* _Exercise data_
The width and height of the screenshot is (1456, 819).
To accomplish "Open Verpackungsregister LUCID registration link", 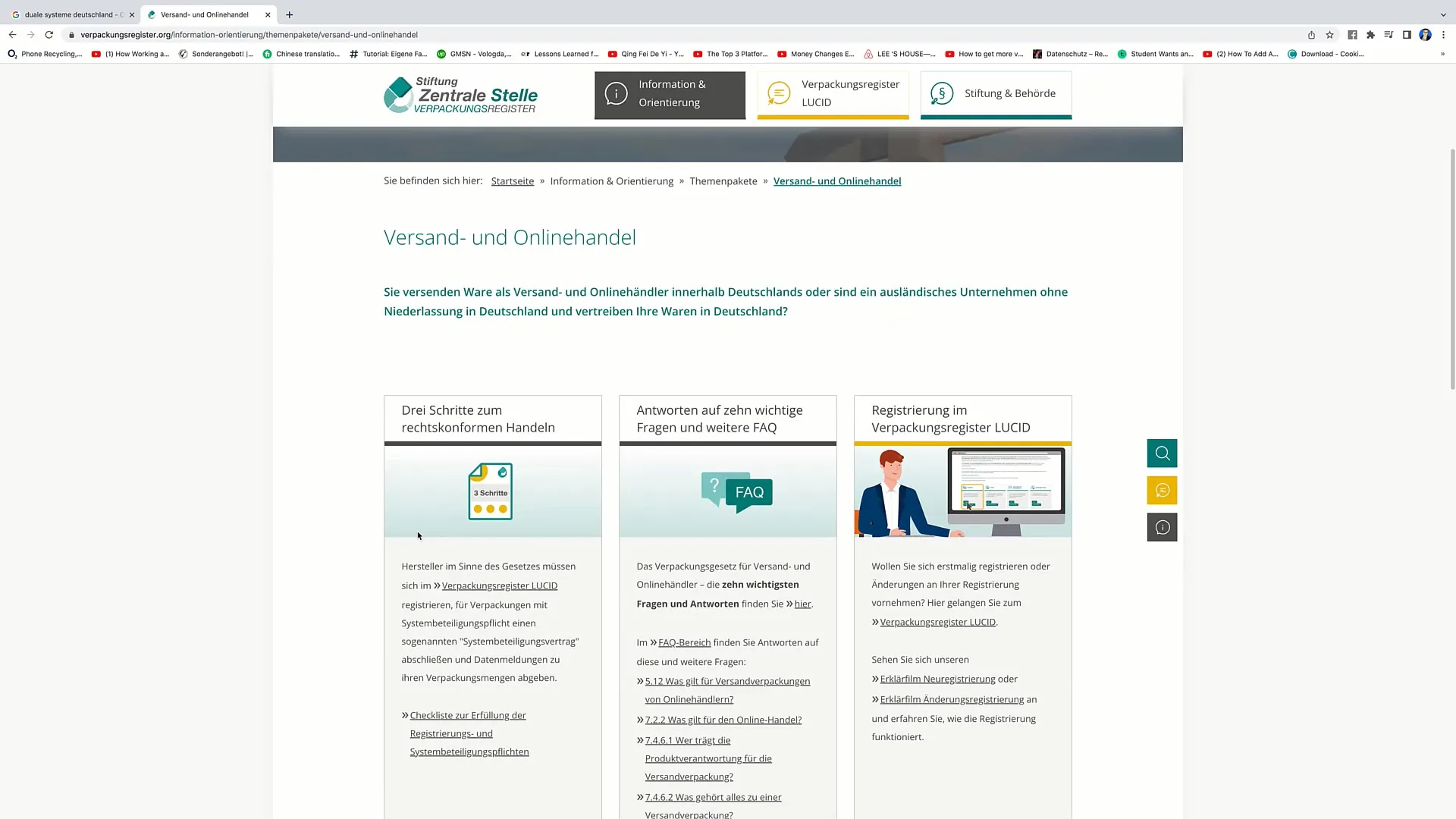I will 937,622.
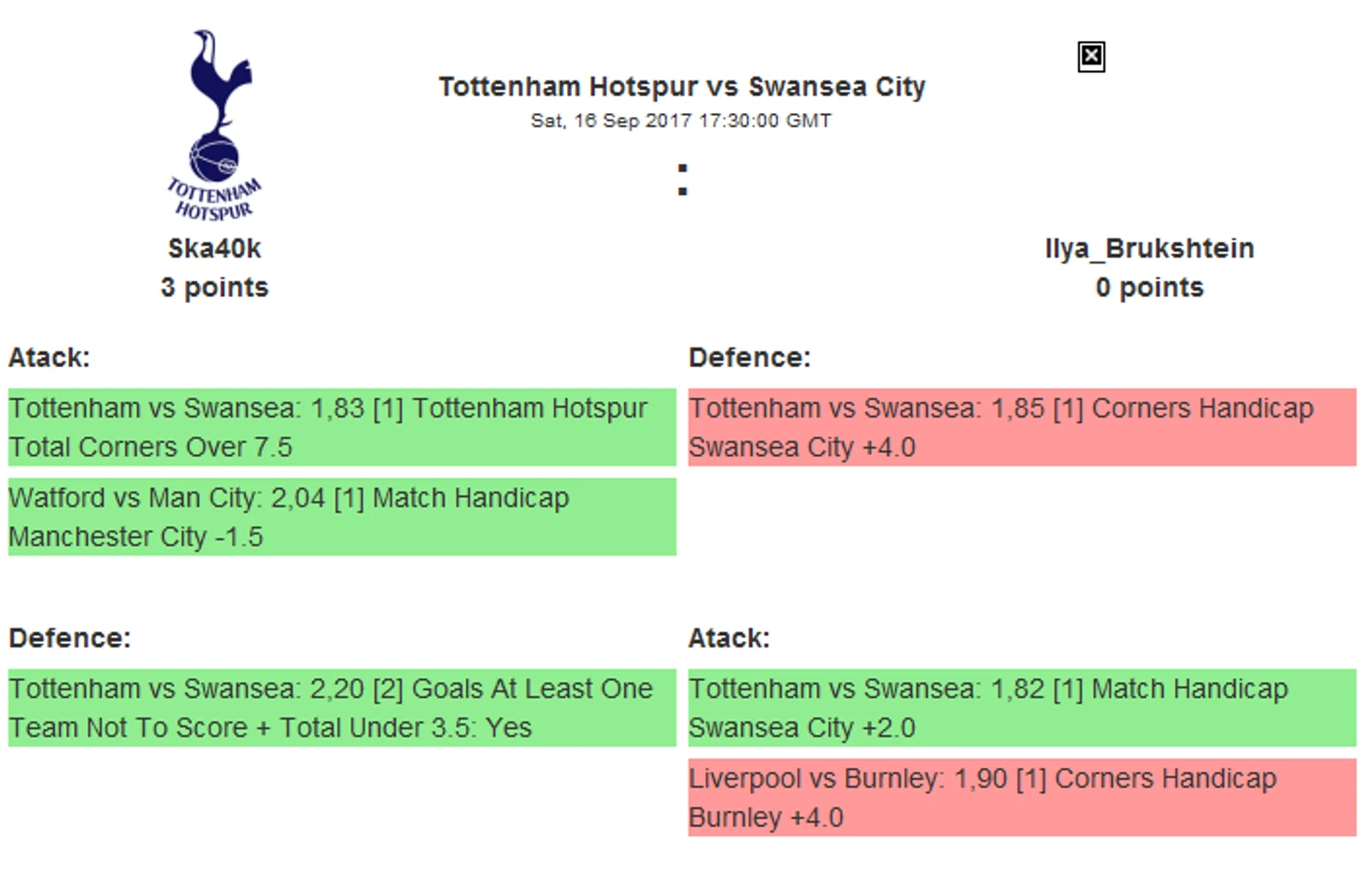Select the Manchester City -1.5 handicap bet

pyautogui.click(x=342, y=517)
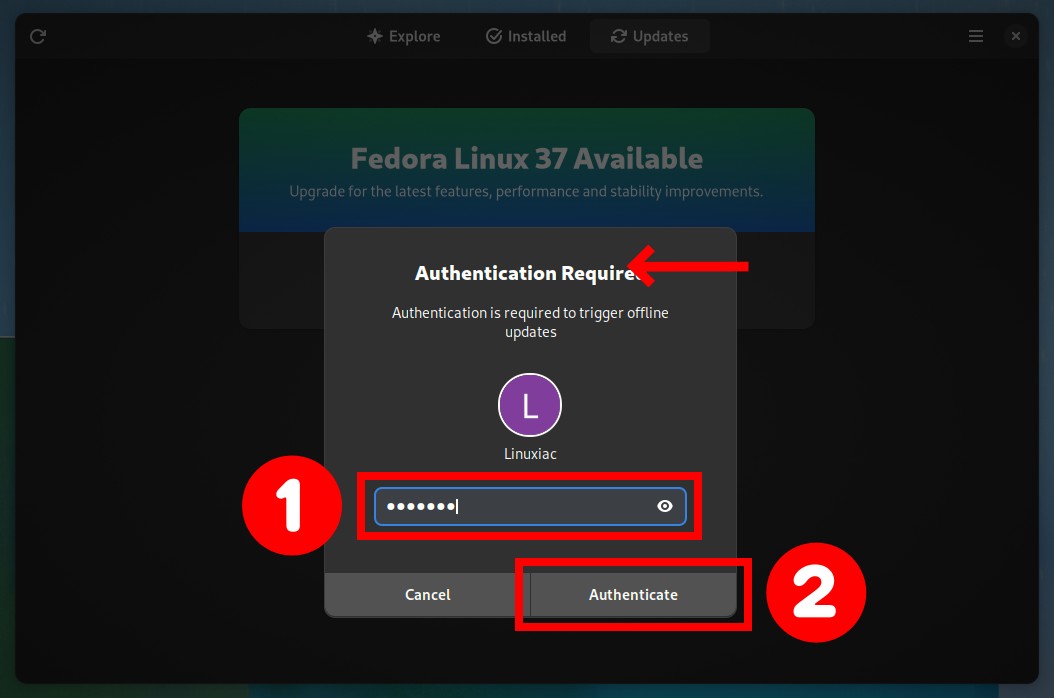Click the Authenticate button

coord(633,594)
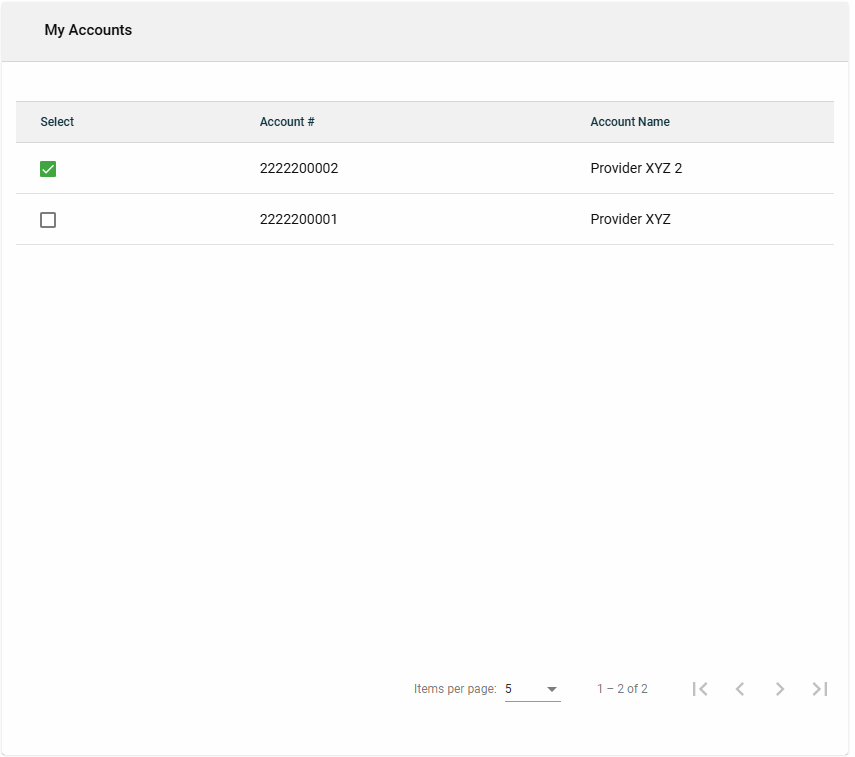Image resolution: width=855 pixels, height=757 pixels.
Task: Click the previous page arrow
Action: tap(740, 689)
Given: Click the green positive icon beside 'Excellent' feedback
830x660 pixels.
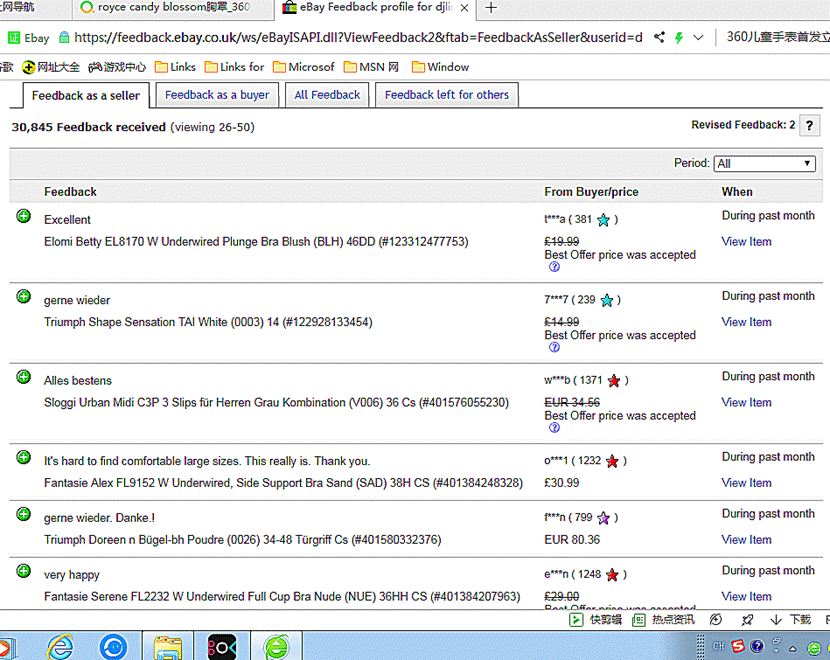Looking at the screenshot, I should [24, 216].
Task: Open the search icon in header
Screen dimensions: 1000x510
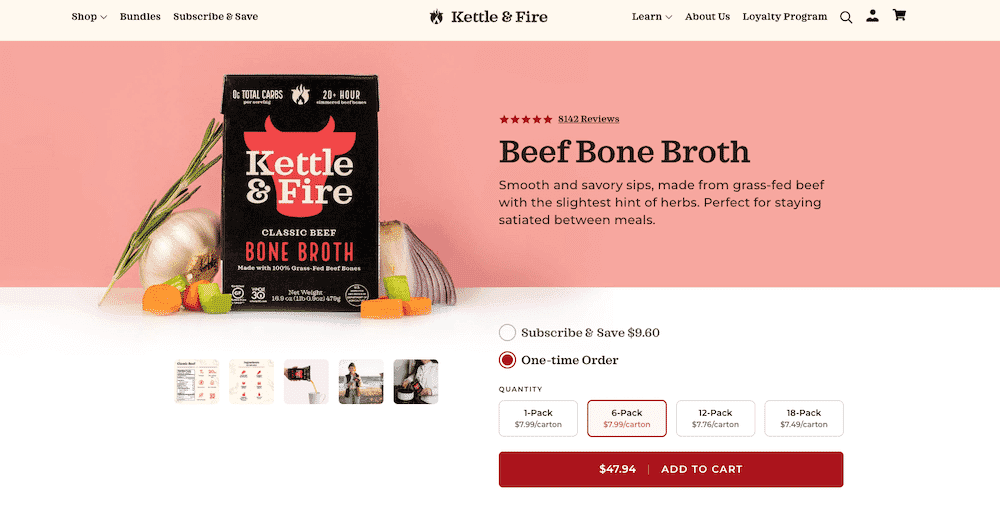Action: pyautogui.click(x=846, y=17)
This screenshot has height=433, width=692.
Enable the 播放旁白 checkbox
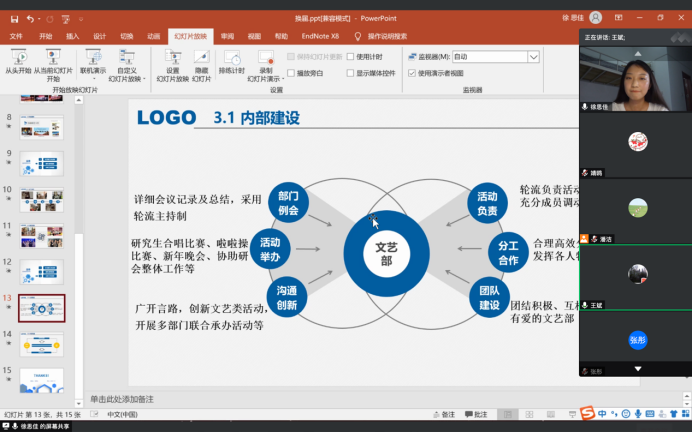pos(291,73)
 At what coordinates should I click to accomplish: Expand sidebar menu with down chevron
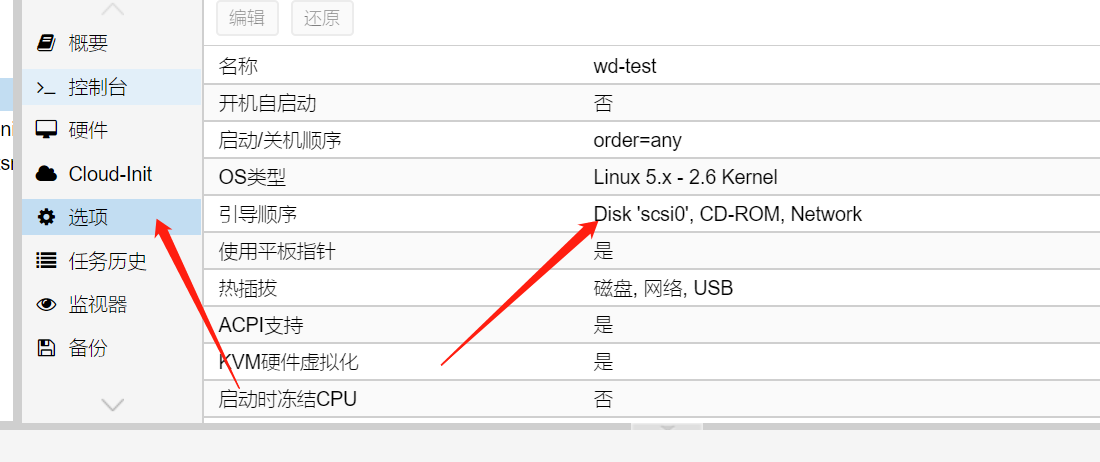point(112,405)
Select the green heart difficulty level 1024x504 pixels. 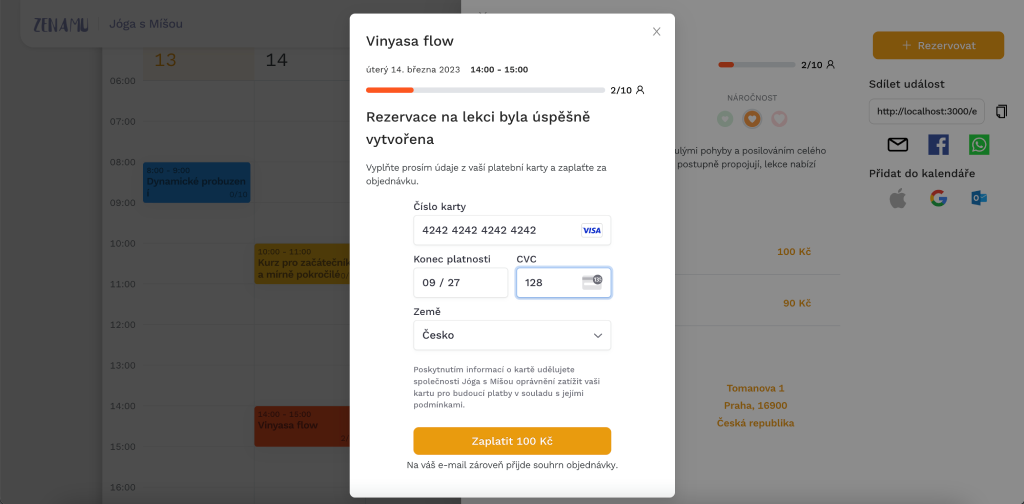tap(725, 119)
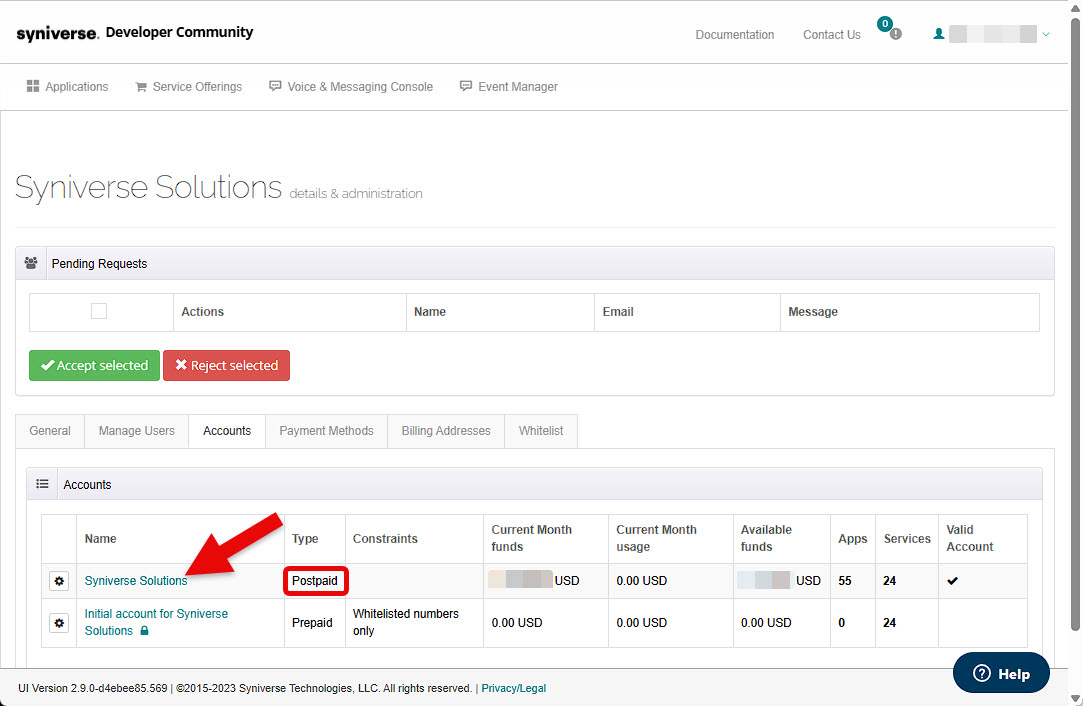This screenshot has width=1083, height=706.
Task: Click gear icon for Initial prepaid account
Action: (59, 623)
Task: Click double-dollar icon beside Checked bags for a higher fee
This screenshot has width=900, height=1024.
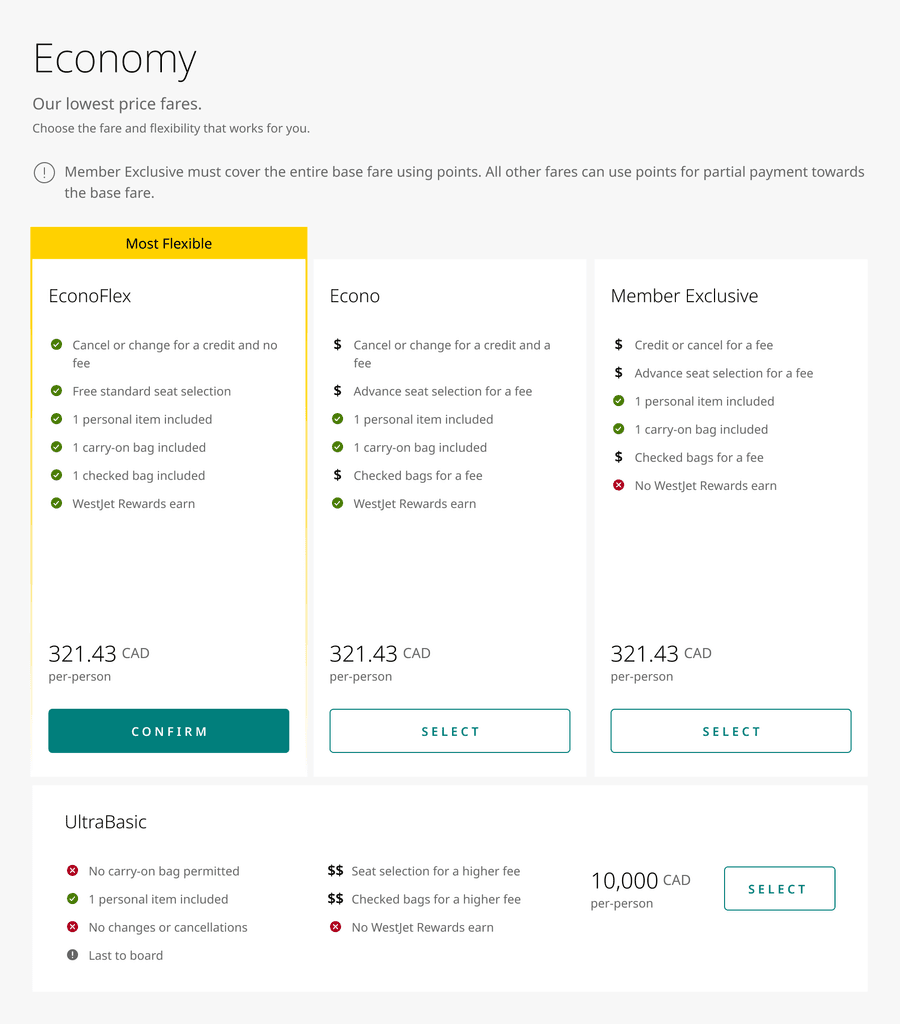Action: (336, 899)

* _Task instructions_
Please write out, word for word, each line from the one with "Task: Click double-dollar" to the last line of the data, keeping both ends and omitting pictures.

* _Final answer_
Task: Click double-dollar icon beside Checked bags for a higher fee
This screenshot has width=900, height=1024.
Action: (336, 899)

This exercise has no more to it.